ACTION ITEM
Nothing but the records themselves, exactly as written and free of pictures, should appear in your response.

[Stored data]

━━━

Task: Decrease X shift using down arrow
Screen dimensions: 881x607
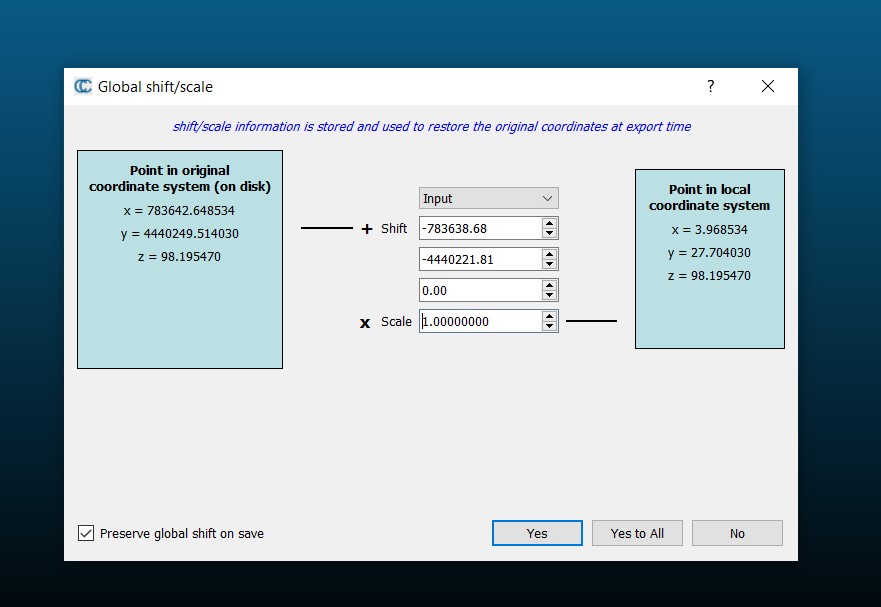Action: tap(549, 234)
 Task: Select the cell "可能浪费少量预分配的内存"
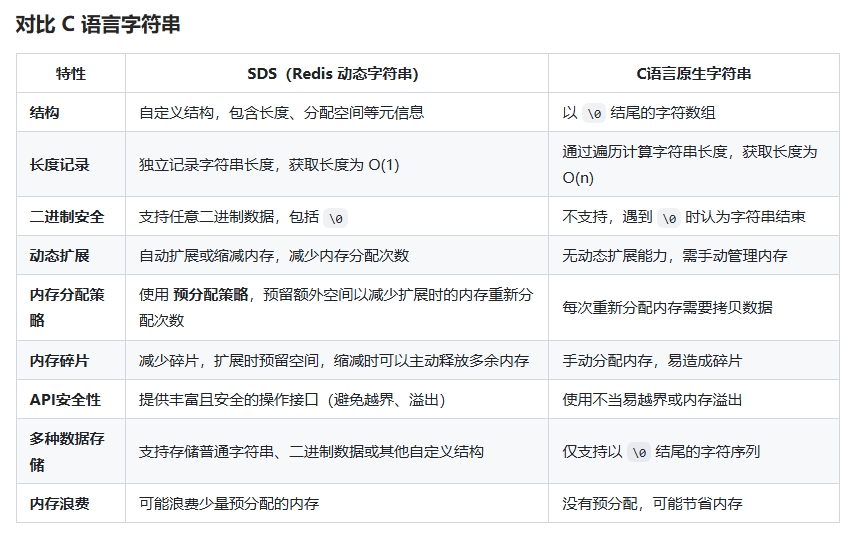click(x=229, y=504)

━━━

EXERCISE RESULT
Task: Decrease X shift using down arrow
Screen dimensions: 881x607
Action: tap(549, 234)
 Task: Select the cell "可能浪费少量预分配的内存"
click(x=229, y=504)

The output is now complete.